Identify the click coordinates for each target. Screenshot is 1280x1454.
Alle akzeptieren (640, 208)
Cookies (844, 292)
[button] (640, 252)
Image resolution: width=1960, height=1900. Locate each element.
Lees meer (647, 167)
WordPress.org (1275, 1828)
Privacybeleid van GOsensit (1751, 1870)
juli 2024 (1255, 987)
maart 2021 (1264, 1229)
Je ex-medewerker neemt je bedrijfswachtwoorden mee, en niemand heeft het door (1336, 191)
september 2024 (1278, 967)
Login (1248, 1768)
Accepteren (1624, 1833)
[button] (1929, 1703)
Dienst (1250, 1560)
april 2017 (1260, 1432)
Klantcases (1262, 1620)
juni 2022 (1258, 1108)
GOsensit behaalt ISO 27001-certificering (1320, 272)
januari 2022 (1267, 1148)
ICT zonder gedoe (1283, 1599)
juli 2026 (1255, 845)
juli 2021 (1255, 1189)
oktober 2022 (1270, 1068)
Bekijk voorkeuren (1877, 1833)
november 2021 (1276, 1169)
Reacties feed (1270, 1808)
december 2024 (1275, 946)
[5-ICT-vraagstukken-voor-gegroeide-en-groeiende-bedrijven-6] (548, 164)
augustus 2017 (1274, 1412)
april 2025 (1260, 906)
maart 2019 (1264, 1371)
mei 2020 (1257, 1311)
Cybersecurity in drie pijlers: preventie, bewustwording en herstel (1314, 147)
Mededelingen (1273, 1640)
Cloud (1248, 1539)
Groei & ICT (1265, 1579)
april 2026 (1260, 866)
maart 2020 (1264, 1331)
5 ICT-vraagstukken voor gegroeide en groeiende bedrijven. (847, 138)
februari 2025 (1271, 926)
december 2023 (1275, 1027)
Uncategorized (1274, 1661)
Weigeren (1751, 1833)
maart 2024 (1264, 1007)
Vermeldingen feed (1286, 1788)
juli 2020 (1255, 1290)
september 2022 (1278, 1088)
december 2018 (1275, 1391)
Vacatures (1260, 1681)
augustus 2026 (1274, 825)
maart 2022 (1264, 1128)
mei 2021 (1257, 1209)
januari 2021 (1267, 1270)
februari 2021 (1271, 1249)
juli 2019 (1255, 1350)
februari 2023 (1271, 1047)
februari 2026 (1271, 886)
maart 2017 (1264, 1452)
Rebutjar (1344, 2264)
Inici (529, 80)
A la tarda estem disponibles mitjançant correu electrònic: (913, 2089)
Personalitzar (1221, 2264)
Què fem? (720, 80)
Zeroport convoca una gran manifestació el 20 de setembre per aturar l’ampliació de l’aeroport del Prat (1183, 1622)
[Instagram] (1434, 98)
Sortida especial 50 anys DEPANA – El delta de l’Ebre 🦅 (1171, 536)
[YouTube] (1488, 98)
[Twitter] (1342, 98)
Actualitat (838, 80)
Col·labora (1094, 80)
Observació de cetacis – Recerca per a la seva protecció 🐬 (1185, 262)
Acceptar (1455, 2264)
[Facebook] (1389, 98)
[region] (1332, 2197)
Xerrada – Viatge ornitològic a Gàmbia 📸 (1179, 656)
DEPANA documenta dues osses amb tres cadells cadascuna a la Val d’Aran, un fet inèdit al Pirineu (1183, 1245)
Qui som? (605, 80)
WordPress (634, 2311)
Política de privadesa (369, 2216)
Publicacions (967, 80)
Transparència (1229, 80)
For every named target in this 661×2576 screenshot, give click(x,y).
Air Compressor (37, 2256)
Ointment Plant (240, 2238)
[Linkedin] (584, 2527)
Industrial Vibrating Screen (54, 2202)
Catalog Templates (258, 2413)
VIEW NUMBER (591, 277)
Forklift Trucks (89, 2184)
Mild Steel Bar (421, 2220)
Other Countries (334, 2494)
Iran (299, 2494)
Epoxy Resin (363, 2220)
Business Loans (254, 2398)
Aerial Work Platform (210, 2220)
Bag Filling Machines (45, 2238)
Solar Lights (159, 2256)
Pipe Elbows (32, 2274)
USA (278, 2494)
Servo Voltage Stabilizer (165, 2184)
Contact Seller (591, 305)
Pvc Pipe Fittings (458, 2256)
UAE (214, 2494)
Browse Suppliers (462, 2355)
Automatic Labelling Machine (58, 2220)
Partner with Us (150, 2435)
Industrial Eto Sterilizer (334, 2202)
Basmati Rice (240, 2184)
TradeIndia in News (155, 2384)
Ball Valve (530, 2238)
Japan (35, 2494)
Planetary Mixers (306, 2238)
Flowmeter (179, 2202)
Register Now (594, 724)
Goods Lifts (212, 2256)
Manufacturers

┄┄┄┄┄┄┄┄┄┄

Requirement: Output the data once more, exactly as given.

Expected answer:
Identify the click coordinates for each target. Screenshot is 1280x1454.
Alle akzeptieren (640, 208)
Cookies (844, 292)
[button] (640, 252)
Image resolution: width=1960, height=1900. Locate each element.
Lees meer (647, 167)
WordPress.org (1275, 1828)
Privacybeleid van GOsensit (1751, 1870)
juli 2024 (1255, 987)
maart 2021 (1264, 1229)
Je ex-medewerker neemt je bedrijfswachtwoorden mee, en niemand heeft het door (1336, 191)
september 2024 (1278, 967)
Login (1248, 1768)
Accepteren (1624, 1833)
[button] (1929, 1703)
Dienst (1250, 1560)
april 2017 (1260, 1432)
Klantcases (1262, 1620)
juni 2022 (1258, 1108)
GOsensit behaalt ISO 27001-certificering (1320, 272)
januari 2022 (1267, 1148)
ICT zonder gedoe (1283, 1599)
juli 2026 (1255, 845)
juli 2021 (1255, 1189)
oktober 2022 (1270, 1068)
Bekijk voorkeuren (1877, 1833)
november 2021 (1276, 1169)
Reacties feed (1270, 1808)
december 2024 (1275, 946)
[5-ICT-vraagstukken-voor-gegroeide-en-groeiende-bedrijven-6] (548, 164)
augustus 2017 (1274, 1412)
april 2025 (1260, 906)
maart 2019 (1264, 1371)
mei 2020 (1257, 1311)
Cybersecurity in drie pijlers: preventie, bewustwording en herstel (1314, 147)
Mededelingen (1273, 1640)
Cloud (1248, 1539)
Groei & ICT (1265, 1579)
april 2026 (1260, 866)
maart 2020 (1264, 1331)
5 ICT-vraagstukken voor gegroeide en groeiende bedrijven. (847, 138)
februari 2025 (1271, 926)
december 2023 (1275, 1027)
Uncategorized (1274, 1661)
Weigeren (1751, 1833)
maart 2024 (1264, 1007)
Vermeldingen feed (1286, 1788)
juli 2020 (1255, 1290)
september 2022 (1278, 1088)
december 2018 (1275, 1391)
Vacatures (1260, 1681)
augustus 2026 (1274, 825)
maart 2022 (1264, 1128)
mei 2021 (1257, 1209)
januari 2021 (1267, 1270)
februari 2021 (1271, 1249)
juli 2019 (1255, 1350)
februari 2023 (1271, 1047)
februari 2026 (1271, 886)
maart 2017 (1264, 1452)
Rebutjar (1344, 2264)
Inici (529, 80)
A la tarda estem disponibles mitjançant correu electrònic: (913, 2089)
Personalitzar (1221, 2264)
Què fem? (720, 80)
Zeroport convoca una gran manifestació el 20 de setembre per aturar l’ampliació de l’aeroport del Prat (1183, 1622)
[Instagram] (1434, 98)
Sortida especial 50 anys DEPANA – El delta de l’Ebre 🦅 (1171, 536)
[YouTube] (1488, 98)
[Twitter] (1342, 98)
Actualitat (838, 80)
Col·labora (1094, 80)
Observació de cetacis – Recerca per a la seva protecció 🐬 (1185, 262)
Acceptar (1455, 2264)
[Facebook] (1389, 98)
[region] (1332, 2197)
Xerrada – Viatge ornitològic a Gàmbia 📸 (1179, 656)
DEPANA documenta dues osses amb tres cadells cadascuna a la Val d’Aran, un fet inèdit al Pirineu (1183, 1245)
Qui som? (605, 80)
WordPress (634, 2311)
Política de privadesa (369, 2216)
Publicacions (967, 80)
Transparència (1229, 80)
For every named target in this 661×2576 screenshot, give click(x,y).
Air Compressor (37, 2256)
Ointment Plant (240, 2238)
[Linkedin] (584, 2527)
Industrial Vibrating Screen (54, 2202)
Catalog Templates (258, 2413)
VIEW NUMBER (591, 277)
Forklift Trucks (89, 2184)
Mild Steel Bar (421, 2220)
Other Countries (334, 2494)
Iran (299, 2494)
Epoxy Resin (363, 2220)
Business Loans (254, 2398)
Aerial Work Platform (210, 2220)
Bag Filling Machines (45, 2238)
Solar Lights (159, 2256)
Pipe Elbows (32, 2274)
USA (278, 2494)
Servo Voltage Stabilizer (165, 2184)
Contact Seller (591, 305)
Pvc Pipe Fittings (458, 2256)
UAE (214, 2494)
Browse Suppliers (462, 2355)
Automatic Labelling Machine (58, 2220)
Partner with Us (150, 2435)
Industrial Eto Sterilizer (334, 2202)
Basmati Rice (240, 2184)
TradeIndia in News (155, 2384)
Ball Valve (530, 2238)
Japan (35, 2494)
Planetary Mixers (306, 2238)
Flowmeter (179, 2202)
Register Now (594, 724)
Goods Lifts (212, 2256)
Manufacturers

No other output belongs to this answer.